___ Records shown

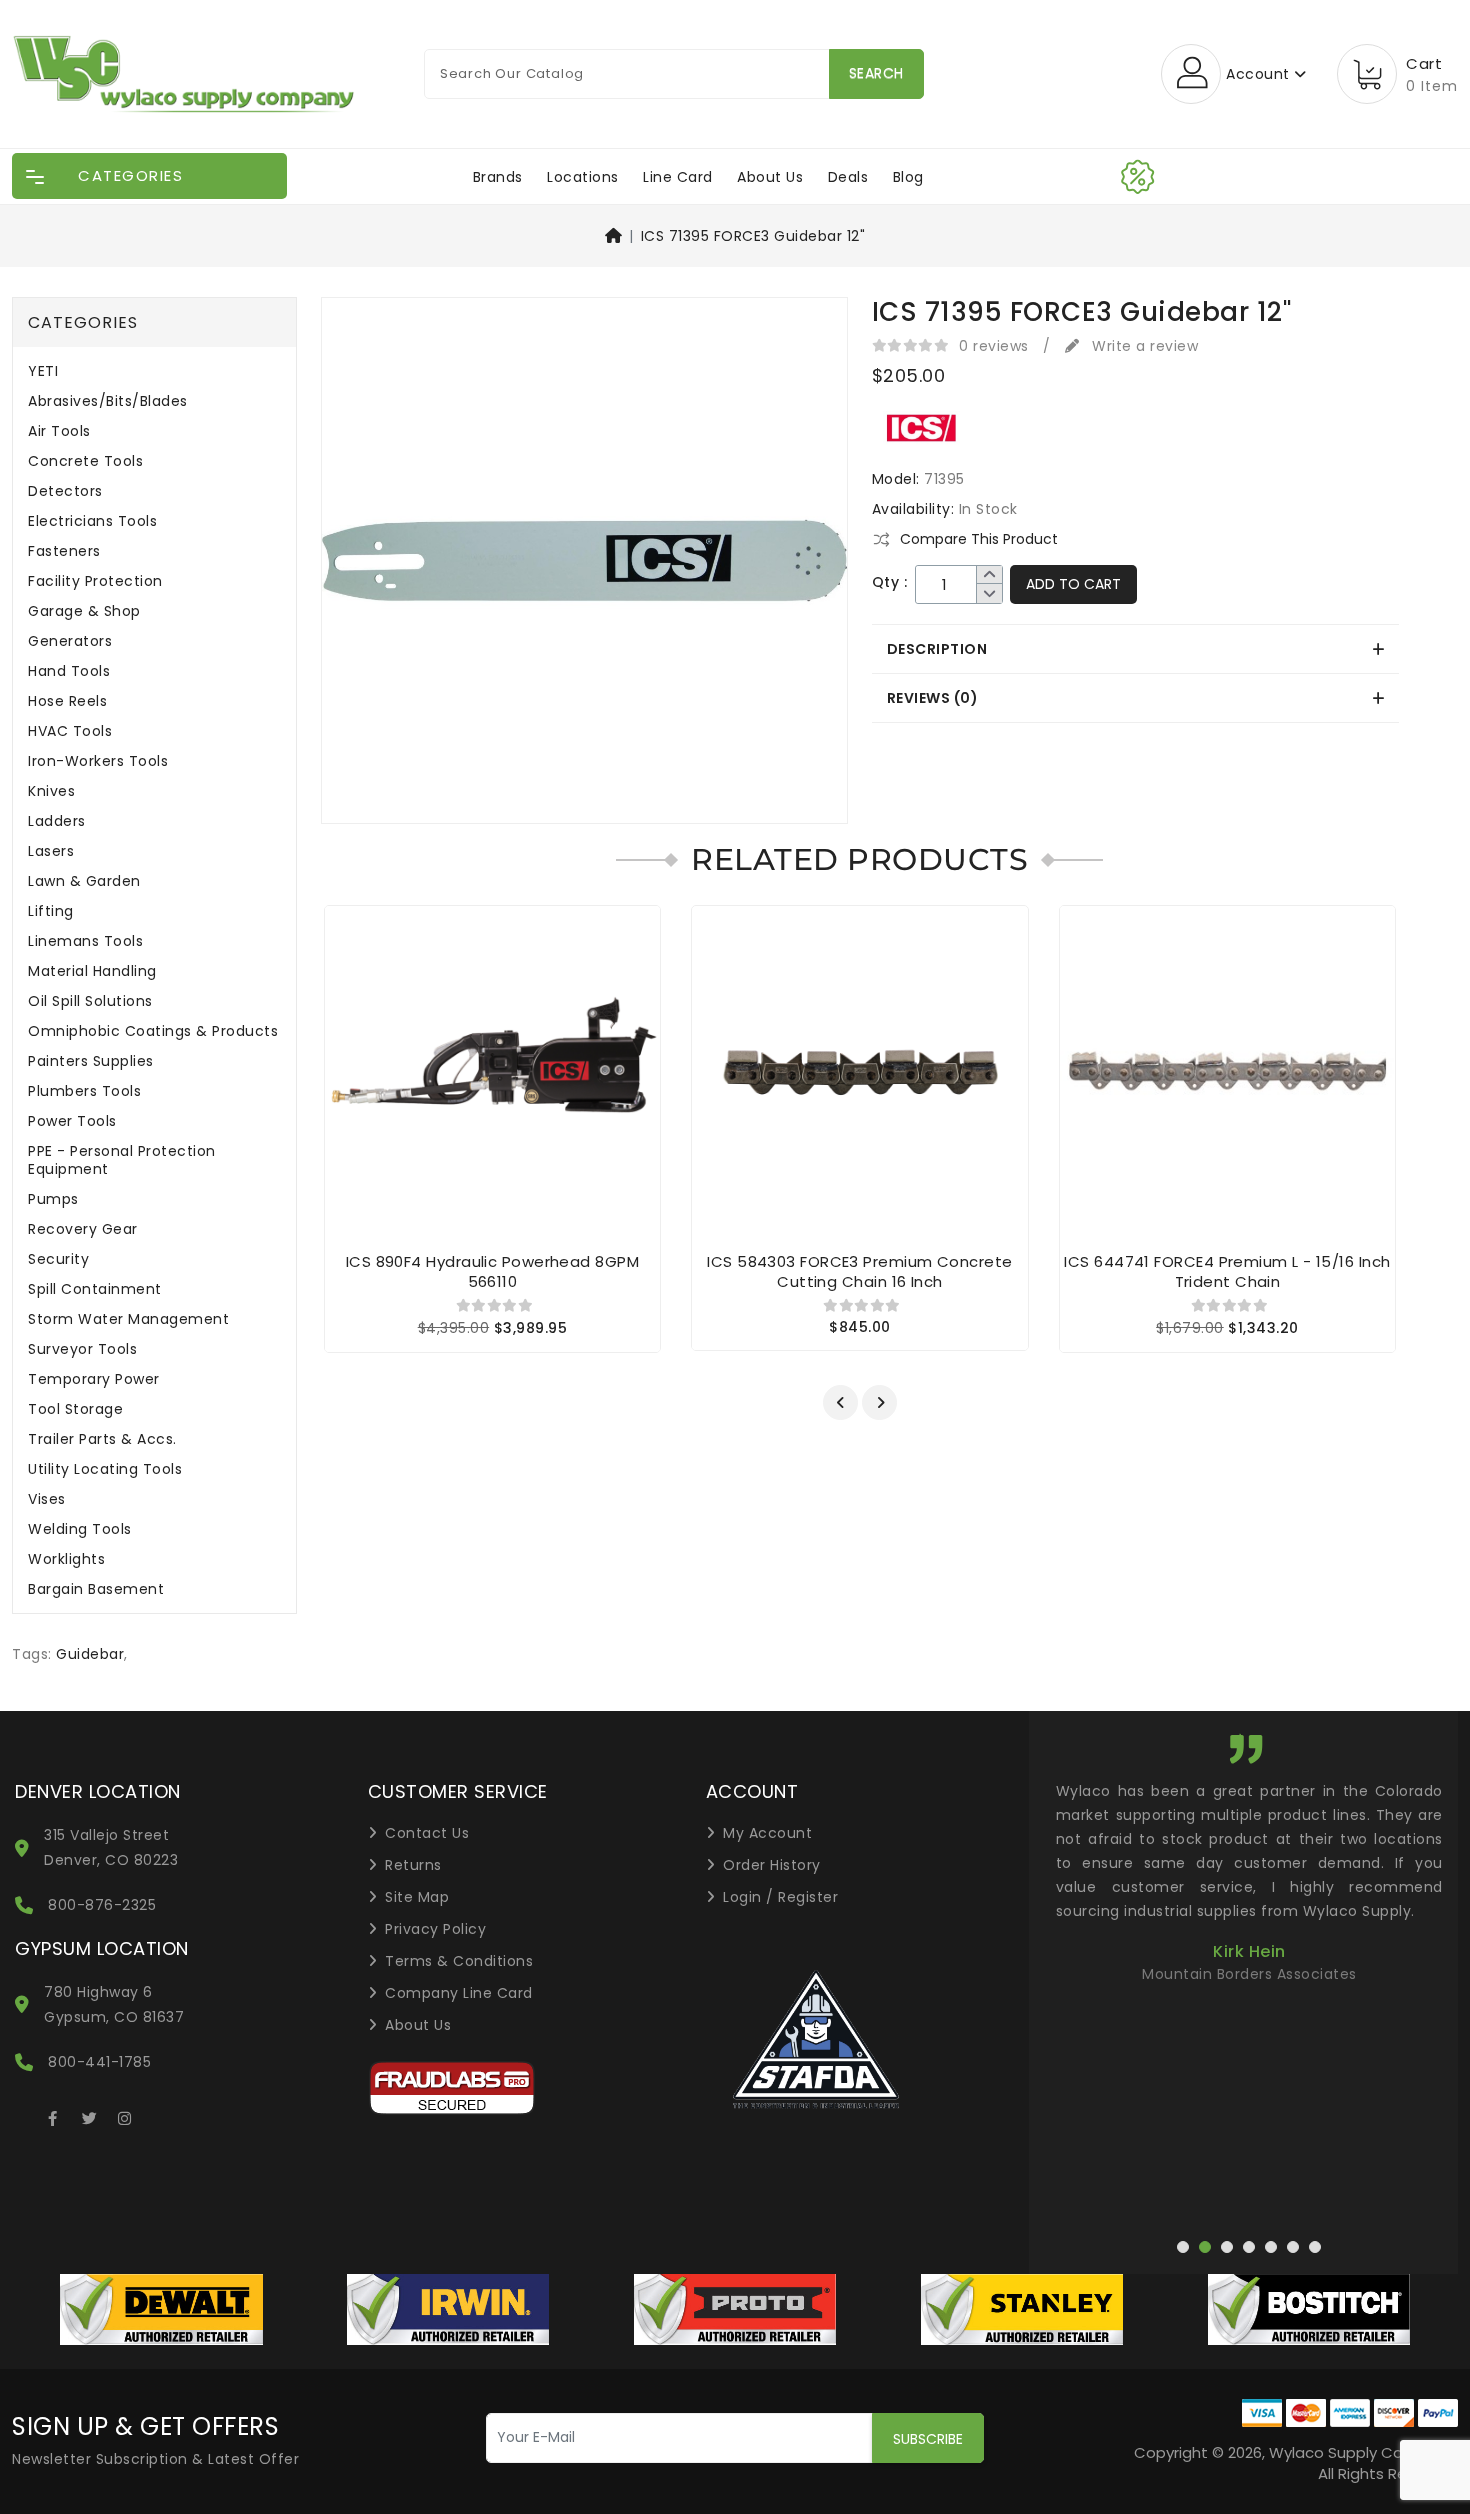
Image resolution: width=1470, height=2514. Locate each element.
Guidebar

______
___ Records shown

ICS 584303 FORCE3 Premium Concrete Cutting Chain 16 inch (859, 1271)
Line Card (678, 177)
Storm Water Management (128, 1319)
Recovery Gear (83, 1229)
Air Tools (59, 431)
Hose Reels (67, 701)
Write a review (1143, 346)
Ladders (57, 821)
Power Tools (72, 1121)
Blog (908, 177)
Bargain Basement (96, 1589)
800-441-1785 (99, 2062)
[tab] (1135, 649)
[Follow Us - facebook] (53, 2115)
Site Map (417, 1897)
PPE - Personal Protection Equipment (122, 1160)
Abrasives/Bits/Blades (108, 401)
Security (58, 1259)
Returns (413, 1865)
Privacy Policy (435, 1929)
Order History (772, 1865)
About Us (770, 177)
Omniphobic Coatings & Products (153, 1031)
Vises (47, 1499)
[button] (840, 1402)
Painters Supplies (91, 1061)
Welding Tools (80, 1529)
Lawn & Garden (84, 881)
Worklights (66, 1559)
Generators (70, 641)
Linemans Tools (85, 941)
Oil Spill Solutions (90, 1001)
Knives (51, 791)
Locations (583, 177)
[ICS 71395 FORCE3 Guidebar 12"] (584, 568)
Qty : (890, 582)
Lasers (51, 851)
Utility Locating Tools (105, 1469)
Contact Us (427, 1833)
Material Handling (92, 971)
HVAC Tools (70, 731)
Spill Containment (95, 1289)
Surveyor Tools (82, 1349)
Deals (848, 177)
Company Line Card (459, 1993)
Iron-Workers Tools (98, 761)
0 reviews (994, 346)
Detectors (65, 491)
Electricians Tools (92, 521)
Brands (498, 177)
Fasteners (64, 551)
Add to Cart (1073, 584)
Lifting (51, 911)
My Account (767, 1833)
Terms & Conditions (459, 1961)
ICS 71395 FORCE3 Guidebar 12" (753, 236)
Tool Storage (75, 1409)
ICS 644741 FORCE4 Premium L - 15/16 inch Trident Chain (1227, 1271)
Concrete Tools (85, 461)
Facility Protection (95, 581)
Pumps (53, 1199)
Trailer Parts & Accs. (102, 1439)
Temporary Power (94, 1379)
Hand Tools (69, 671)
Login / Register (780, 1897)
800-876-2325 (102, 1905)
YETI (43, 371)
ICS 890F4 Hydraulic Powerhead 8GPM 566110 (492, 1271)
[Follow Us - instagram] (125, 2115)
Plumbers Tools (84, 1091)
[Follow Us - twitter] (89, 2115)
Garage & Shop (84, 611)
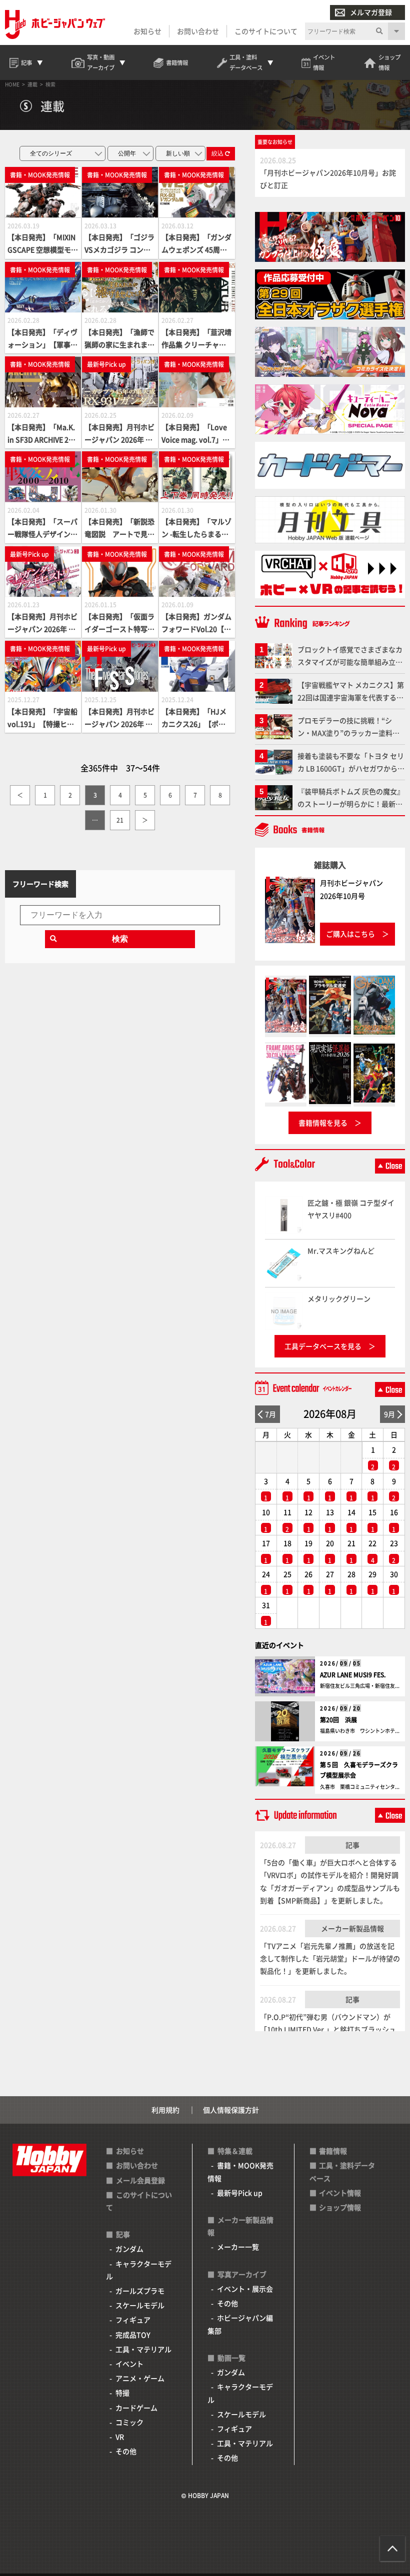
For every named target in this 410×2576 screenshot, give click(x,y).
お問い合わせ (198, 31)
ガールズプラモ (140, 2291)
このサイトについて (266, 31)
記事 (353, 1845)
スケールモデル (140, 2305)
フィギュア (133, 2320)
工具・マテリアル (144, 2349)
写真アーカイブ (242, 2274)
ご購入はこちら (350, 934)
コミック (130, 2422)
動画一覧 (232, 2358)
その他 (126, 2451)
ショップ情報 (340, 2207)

______

Wherever a line of the data above contains "Guidebar", copy that line.

Guidebar
[ICS 71395 FORCE3 Guidebar 12"] (584, 568)
ICS 71395 FORCE3 Guidebar 12" (753, 236)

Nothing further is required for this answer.